Given that you could fit a maximum of two Solar Panels to the roof, which would give you a theoretical maximum yield of 500 Wp, the wind drag would be more than the gain.


Would drag be that much though? I would assume he would expoxy/glue the panels to the roof sheet metal, like how people do it on their camper van conversions.

For the trickle charging, would it be better to hook a solar panel setup to trickle charge a 12V battery/battery bank in the boot, which is hooked up to an inverter that you can choose when to charge your drive batteries? Instead of a very slow trickly to your drive battery all the time.


At 500 Wp, which is a theoretical max value, it would be a VERY slow trickle. He is trying to charge a 12 kWh battery. Pointless. Even glued-on panels would create more drag.

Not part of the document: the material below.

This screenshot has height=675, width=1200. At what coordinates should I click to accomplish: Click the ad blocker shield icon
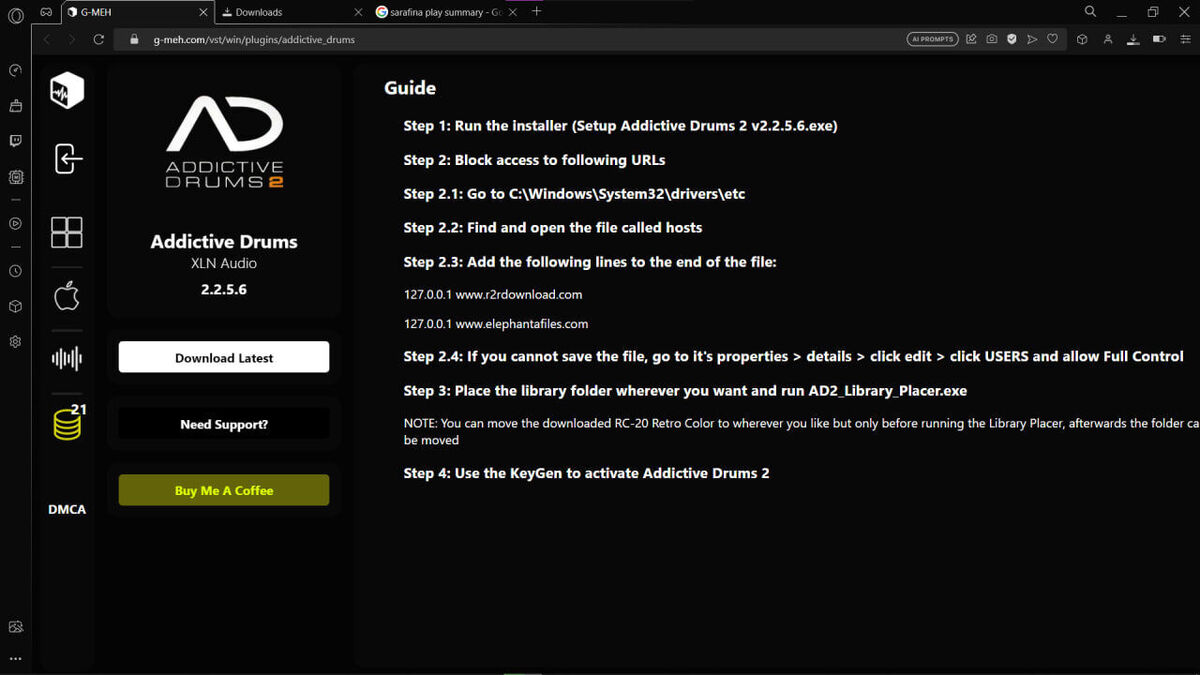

Author:  MadTechNutter [ Sat Jul 06, 2019 5:10 am ]
Post subject:  Re: Solar charging

500W with quality panels gives you a daily average of 2kWh over the year in a sunny country, however on sunny summer days 3kWh could be possible.
Considering that the PHEV uses only 9.6kWh of the battery and the older battery of a 2015 model would be less, having the car standing in the full sun with those panels for 2-3 days could make sense or even just extending the EV range for a few km a day if it is parked at work in the sun.

Bendable panels like those stuck on some yachts are 2-3mm thick and will increase drag only very little.
You will still need some kind buffer battery for the inverter and the problem is if the car will only accept at least 6A with 230V (I am working on that), you will need a fairly sizeable battery and inverter to deliver the required energy for the charge in bursts. LiFePO4 would be the best as sealed lead acid have
a poor cycle life which is useless in this application as they could be fully cycled 2- 3 times a day and then would last only 3-4 months.
I am seeing the LiFe's for $500-600 per kWh lately but still a lot of cost to recuperate.

I think the cost exceeds the benefit, those bendable panels are also not that cheap.

However if this is for bush camping and also running a compressor fridge, the cost might be very well justified, after all this is a SUV with off-road capabilities, so why not use them.
There is no way I am going bush without icy cold beer :)

Author:  ThudnBlundr [ Fri Jul 12, 2019 1:58 am ]
Post subject:  Re: Solar charging

The EVSE standard won't start charging till you have 1.5kW, so that's 6 panels. To produce 1.5kW, they'd need to be angled perfectly towards a full sun at all times. So allowing for roof-mounting and the changes in angle, you'd need at least 12, possibly 24, full-size panels in full sun just to guarantee that it ran above 1.5kW for a few hours a day. That's the size of a garage roof.